Problem:
Return every line from the records below with the string "Close".
[Opening Materials provided section]
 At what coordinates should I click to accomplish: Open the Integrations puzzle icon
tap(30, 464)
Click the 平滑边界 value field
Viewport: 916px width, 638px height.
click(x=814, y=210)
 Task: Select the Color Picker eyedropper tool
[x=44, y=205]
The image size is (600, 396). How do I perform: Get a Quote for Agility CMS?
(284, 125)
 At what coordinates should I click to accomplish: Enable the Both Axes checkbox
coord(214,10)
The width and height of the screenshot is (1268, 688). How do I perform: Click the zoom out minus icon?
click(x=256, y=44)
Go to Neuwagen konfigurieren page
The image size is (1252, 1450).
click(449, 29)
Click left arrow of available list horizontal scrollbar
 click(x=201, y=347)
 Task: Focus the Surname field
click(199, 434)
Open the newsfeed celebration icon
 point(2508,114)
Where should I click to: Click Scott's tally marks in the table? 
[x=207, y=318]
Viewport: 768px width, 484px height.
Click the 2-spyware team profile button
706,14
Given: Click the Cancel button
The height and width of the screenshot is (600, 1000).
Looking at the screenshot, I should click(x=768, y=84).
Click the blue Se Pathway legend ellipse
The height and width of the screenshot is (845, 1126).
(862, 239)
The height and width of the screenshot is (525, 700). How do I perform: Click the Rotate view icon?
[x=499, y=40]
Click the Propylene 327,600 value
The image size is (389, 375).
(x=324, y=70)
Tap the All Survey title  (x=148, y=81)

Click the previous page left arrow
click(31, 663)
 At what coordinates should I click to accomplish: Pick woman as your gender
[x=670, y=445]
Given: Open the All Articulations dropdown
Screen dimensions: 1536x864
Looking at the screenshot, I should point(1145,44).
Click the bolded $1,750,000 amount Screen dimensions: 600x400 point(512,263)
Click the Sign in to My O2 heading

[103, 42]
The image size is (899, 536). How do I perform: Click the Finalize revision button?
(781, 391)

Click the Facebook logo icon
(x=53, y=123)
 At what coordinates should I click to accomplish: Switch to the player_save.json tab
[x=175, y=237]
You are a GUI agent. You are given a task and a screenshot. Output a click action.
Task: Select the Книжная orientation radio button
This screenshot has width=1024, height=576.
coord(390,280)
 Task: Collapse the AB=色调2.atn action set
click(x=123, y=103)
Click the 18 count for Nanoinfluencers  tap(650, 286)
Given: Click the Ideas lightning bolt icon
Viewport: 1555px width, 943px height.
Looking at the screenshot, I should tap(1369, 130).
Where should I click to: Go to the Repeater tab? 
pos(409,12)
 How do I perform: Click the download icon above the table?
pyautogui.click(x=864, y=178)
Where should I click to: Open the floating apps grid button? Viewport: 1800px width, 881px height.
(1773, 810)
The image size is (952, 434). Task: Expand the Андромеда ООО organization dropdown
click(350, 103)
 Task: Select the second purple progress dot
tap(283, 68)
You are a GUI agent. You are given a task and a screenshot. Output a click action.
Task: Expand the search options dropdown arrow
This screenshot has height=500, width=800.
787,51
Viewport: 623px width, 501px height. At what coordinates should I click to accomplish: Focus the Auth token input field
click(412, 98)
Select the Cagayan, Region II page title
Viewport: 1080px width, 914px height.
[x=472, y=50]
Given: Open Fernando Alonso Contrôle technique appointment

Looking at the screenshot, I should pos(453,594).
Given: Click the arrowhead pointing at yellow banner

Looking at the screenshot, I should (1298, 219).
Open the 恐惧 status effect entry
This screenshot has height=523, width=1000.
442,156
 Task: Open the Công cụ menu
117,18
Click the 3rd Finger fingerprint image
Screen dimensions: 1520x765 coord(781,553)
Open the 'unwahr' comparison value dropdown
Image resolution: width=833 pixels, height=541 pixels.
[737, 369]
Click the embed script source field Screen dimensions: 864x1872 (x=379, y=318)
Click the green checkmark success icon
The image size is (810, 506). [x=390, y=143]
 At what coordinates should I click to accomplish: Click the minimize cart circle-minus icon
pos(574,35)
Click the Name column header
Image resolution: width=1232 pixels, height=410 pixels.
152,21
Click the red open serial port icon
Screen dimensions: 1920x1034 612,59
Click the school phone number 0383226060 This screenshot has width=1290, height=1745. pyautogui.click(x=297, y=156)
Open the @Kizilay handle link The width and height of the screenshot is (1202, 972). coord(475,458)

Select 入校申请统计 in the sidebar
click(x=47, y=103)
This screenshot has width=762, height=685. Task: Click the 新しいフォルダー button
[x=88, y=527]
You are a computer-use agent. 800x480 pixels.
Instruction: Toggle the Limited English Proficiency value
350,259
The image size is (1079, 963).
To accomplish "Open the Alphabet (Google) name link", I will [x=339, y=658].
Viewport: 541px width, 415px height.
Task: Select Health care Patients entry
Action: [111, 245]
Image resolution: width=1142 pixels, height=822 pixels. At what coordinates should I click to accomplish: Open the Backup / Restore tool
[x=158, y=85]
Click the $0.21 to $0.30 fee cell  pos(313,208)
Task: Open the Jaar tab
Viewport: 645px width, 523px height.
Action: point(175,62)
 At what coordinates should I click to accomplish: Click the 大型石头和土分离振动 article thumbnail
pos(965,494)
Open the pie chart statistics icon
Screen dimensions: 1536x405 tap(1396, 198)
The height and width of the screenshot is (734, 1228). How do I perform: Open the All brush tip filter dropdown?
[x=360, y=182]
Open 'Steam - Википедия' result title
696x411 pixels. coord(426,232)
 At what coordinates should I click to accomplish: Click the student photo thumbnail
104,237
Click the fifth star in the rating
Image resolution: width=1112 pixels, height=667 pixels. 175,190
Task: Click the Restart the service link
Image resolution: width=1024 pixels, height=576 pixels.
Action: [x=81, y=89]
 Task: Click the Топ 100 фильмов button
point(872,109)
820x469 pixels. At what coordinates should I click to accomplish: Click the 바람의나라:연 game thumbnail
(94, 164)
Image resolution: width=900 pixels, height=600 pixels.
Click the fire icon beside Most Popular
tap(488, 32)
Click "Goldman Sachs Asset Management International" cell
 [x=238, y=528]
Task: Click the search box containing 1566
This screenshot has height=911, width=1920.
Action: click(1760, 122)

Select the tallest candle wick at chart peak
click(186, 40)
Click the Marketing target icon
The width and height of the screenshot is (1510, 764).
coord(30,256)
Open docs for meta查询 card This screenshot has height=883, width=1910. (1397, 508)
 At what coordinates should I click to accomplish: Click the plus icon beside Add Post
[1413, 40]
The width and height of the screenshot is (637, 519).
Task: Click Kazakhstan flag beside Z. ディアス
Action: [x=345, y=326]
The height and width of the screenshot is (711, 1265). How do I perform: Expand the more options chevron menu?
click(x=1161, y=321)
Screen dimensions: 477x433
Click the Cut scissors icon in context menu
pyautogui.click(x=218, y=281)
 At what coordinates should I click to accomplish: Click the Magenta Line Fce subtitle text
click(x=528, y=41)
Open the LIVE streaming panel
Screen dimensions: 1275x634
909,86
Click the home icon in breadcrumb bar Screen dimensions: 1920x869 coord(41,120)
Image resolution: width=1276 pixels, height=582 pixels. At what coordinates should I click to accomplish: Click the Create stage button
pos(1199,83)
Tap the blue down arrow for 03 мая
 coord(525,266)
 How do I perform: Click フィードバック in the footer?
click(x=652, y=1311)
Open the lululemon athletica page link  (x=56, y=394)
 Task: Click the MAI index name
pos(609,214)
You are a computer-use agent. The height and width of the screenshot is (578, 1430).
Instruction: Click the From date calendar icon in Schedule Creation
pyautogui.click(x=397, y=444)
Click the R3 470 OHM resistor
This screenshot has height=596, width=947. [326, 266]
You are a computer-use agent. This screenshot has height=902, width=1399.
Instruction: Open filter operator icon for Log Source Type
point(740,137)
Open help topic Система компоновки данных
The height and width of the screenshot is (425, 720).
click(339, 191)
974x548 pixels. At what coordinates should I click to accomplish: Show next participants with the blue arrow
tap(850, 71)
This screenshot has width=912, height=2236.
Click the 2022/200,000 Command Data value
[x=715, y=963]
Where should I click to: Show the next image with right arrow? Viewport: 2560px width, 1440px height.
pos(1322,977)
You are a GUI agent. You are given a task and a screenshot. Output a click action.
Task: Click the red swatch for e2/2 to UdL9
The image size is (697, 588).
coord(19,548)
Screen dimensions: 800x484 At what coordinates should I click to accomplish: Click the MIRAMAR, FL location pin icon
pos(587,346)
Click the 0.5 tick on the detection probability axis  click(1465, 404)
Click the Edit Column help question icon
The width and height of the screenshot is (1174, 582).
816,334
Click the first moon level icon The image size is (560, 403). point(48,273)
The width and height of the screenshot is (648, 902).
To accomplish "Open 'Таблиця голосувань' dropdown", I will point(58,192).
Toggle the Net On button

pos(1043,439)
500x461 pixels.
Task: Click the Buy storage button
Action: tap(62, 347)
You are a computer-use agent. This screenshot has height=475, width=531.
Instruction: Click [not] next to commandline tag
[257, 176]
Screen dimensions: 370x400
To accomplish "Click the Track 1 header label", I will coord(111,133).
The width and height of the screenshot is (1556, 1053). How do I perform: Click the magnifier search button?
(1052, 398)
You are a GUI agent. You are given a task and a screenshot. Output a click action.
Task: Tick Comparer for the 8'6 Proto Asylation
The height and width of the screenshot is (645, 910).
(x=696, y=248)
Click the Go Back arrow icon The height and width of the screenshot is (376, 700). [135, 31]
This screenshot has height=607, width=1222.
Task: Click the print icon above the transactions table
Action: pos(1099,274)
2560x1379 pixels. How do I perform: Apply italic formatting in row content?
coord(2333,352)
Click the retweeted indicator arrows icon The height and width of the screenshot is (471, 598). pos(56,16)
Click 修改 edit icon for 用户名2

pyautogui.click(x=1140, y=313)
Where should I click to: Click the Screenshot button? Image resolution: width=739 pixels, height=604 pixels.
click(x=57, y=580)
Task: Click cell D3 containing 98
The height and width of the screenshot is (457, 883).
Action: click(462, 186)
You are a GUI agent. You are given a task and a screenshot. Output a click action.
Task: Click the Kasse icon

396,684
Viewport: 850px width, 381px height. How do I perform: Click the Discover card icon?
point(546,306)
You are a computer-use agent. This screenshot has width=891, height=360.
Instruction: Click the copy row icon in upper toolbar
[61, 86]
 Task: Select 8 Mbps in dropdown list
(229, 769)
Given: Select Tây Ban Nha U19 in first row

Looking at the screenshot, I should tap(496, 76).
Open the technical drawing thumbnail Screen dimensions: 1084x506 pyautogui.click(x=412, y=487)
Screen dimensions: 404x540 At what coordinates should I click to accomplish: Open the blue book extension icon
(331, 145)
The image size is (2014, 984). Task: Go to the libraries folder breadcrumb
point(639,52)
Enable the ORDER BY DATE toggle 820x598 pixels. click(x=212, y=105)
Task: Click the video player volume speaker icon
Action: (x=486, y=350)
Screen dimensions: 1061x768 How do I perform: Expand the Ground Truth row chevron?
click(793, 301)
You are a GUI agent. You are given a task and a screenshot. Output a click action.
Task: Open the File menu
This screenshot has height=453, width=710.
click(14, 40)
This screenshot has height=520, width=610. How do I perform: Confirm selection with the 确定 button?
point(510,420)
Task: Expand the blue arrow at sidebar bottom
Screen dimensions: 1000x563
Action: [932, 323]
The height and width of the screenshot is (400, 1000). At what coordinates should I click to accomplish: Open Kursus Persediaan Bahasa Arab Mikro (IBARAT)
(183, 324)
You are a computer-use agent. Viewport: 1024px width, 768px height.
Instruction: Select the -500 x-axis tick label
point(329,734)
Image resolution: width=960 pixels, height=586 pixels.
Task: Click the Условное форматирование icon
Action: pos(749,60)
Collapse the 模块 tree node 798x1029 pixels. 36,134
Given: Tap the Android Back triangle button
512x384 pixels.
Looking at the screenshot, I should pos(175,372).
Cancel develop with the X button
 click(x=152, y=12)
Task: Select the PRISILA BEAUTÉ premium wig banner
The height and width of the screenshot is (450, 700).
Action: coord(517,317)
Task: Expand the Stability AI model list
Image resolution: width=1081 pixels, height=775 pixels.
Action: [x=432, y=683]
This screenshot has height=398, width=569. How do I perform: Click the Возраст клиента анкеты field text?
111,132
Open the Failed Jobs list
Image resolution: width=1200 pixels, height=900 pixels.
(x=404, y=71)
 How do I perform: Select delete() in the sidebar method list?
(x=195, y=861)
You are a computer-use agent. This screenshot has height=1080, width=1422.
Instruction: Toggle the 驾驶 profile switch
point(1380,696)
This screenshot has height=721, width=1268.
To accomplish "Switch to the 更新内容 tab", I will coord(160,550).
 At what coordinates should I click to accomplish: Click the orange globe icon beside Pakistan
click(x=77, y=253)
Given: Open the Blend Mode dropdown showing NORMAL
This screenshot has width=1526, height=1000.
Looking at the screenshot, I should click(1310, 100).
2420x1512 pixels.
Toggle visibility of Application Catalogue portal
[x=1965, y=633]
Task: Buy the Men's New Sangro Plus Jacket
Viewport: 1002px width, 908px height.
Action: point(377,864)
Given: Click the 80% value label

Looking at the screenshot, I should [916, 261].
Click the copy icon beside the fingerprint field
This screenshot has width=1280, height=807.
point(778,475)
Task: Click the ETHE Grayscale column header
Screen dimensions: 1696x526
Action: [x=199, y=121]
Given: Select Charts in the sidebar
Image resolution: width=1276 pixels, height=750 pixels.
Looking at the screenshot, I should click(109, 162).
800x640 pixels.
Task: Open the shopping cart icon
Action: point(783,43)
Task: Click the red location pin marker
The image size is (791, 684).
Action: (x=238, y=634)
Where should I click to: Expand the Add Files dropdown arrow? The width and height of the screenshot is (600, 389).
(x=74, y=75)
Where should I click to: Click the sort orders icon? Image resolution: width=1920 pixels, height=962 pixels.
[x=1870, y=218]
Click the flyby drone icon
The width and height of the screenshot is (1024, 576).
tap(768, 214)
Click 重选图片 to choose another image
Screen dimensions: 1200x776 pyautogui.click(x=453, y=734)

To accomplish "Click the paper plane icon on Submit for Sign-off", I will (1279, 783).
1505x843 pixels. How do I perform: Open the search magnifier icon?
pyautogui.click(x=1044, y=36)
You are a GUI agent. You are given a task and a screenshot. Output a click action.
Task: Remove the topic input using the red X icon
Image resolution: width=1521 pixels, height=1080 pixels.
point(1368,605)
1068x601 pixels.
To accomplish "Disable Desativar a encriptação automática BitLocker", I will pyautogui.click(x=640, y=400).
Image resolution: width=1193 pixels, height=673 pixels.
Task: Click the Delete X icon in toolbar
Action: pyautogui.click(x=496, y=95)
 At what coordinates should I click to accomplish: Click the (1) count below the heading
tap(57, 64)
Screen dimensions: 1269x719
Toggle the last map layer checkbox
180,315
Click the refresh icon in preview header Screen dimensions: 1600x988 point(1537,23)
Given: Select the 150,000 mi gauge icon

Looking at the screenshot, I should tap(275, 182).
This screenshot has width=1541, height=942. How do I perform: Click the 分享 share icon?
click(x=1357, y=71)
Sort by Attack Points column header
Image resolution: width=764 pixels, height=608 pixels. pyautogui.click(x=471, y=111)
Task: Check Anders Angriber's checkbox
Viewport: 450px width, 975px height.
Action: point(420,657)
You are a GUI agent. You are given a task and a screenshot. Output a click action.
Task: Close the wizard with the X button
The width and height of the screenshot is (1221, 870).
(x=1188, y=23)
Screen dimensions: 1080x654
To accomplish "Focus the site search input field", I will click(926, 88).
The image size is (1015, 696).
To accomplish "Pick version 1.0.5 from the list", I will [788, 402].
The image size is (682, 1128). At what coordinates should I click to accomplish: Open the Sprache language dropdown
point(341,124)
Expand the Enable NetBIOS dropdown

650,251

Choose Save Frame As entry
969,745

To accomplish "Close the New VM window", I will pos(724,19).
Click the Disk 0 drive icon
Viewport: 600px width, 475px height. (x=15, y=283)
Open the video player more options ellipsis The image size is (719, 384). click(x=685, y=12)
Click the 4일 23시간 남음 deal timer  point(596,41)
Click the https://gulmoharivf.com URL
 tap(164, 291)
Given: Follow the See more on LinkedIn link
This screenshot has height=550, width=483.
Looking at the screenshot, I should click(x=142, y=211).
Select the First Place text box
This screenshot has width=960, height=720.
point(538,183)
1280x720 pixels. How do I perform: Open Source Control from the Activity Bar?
[Closing Materials provided section]
Result of this task:
Task: Close the wizard with the X button
To accomplish "Close the New VM window", I will pos(724,19).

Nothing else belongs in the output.